14. En l'espèce, seule la partie nord du terrain d'assiette objet de la demande de M. B est construite, le reste du tènement, hormis le chemin d'accès, étant boisé. Ce terrain se situe par ailleurs dans un espace classé zone naturelle d'intérêt écologique, faunistique et floristique de type 2. Par suite, son classement en zone naturelle n'apparaît pas entaché d'erreur manifeste d'appréciation. Le moyen correspondant doit donc être écarté.

15. Il résulte de ce qui précède que les conclusions à fin d'annulation pour excès de pouvoir ainsi que, par voie de conséquence, d'injonction présentées par M. B doivent être rejetées.

Sur les conclusions indemnitaires :

16. Il résulte des points 3 à 15 que M. B n'est pas fondé à invoquer l'illégalité fautive de l'arrêté du 25 mai 2021. Par suite, ses conclusions indemnitaires doivent être rejetées.

Sur les frais du litige :

17. Eu égard à sa qualité de partie perdante dans les deux instances, les conclusions présentées par M. B au titre de l'article L. 761-1 du code de justice administrative doivent être rejetées. Il y a lieu, en revanche et dans les circonstances de l'espèce, de mettre à la charge de M. B la somme de 1 000 euros au titre de ces mêmes dispositions dans l'instance n°2107699.

D E C I D E :

Article 1er : Les requêtes de M. B sont rejetées.
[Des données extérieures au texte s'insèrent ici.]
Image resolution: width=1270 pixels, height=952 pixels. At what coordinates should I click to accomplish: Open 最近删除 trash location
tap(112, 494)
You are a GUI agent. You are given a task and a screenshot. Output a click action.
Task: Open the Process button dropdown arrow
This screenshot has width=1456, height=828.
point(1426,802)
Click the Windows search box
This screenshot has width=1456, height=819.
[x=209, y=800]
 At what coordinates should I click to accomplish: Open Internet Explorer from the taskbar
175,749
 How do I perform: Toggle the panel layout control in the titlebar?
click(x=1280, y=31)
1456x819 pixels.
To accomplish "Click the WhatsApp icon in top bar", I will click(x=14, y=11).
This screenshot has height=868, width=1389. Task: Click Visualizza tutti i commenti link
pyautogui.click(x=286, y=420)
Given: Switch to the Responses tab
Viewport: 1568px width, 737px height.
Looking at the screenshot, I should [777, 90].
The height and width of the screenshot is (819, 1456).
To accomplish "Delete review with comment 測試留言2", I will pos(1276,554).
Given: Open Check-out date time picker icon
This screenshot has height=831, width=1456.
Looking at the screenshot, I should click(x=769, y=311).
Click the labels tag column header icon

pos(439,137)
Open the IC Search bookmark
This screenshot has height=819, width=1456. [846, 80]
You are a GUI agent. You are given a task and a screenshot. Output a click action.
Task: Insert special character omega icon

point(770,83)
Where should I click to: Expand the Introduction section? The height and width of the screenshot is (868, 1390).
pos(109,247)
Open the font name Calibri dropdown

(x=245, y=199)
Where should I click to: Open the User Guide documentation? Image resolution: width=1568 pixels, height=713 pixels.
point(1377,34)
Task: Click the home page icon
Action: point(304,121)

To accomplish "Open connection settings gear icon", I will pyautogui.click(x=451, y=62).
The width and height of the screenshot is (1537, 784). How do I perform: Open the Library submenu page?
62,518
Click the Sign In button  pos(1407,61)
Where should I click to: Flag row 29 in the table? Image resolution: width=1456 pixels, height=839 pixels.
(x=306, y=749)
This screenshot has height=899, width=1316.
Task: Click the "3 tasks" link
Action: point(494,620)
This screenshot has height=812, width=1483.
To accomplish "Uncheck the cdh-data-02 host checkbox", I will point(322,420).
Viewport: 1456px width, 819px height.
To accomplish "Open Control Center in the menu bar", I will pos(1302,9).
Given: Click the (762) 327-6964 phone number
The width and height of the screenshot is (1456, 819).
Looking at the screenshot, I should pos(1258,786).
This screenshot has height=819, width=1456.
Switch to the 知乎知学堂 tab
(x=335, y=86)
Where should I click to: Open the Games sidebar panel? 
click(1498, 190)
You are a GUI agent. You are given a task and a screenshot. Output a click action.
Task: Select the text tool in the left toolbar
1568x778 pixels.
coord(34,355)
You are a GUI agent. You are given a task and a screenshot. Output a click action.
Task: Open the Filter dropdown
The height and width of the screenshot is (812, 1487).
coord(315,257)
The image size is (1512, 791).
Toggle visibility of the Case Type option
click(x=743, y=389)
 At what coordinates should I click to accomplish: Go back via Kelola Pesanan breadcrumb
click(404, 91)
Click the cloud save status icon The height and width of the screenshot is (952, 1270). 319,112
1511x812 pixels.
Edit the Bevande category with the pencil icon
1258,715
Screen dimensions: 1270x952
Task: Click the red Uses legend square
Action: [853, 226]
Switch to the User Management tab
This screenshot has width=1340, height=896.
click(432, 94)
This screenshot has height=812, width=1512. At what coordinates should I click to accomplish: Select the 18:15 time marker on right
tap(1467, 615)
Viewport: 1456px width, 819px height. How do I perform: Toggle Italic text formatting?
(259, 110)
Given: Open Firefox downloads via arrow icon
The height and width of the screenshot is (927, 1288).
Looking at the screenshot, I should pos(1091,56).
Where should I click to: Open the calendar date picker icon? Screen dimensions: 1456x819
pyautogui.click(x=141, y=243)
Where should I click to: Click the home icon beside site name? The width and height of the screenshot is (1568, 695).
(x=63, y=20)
Article 2 : M. B versera à la commune de Suze-la-Rousse la somme de 1 000 euros au titre de l'article L. 761-1 du code de justice administrative dans l'instance n°2107699.

Article 3 : Le surplus des conclusions de la commune de Suze-la-Rousse est rejeté.

Article 4 : Le présent jugement sera notifié à M. C B, à la commune de Suze-la-Rousse et au ministre de l'intérieur et des outre-mer.

Copie en sera adressée au préfet de la Drôme.

Délibéré après l'audience du 8 novembre 2024, à laquelle siégeaient :

M. Pfauwadel, président,

Mme Permingeat, premier conseiller,

M. Derollepot, premier conseiller.

Rendu public par mise à disposition au greffe le 4 décembre 2024.

Le rapporteur,

F. Permingeat

Le président,

T. Pfauwadel

Le greffier,

M. A

La République mande et ordonne au ministre de l'intérieur et des outre-mer en ce qui le concerne ou à tous commissaires de justice à ce requis en ce qui concerne les voies de droit commun contre les parties privées, de pourvoir à l'exécution de la présente décision.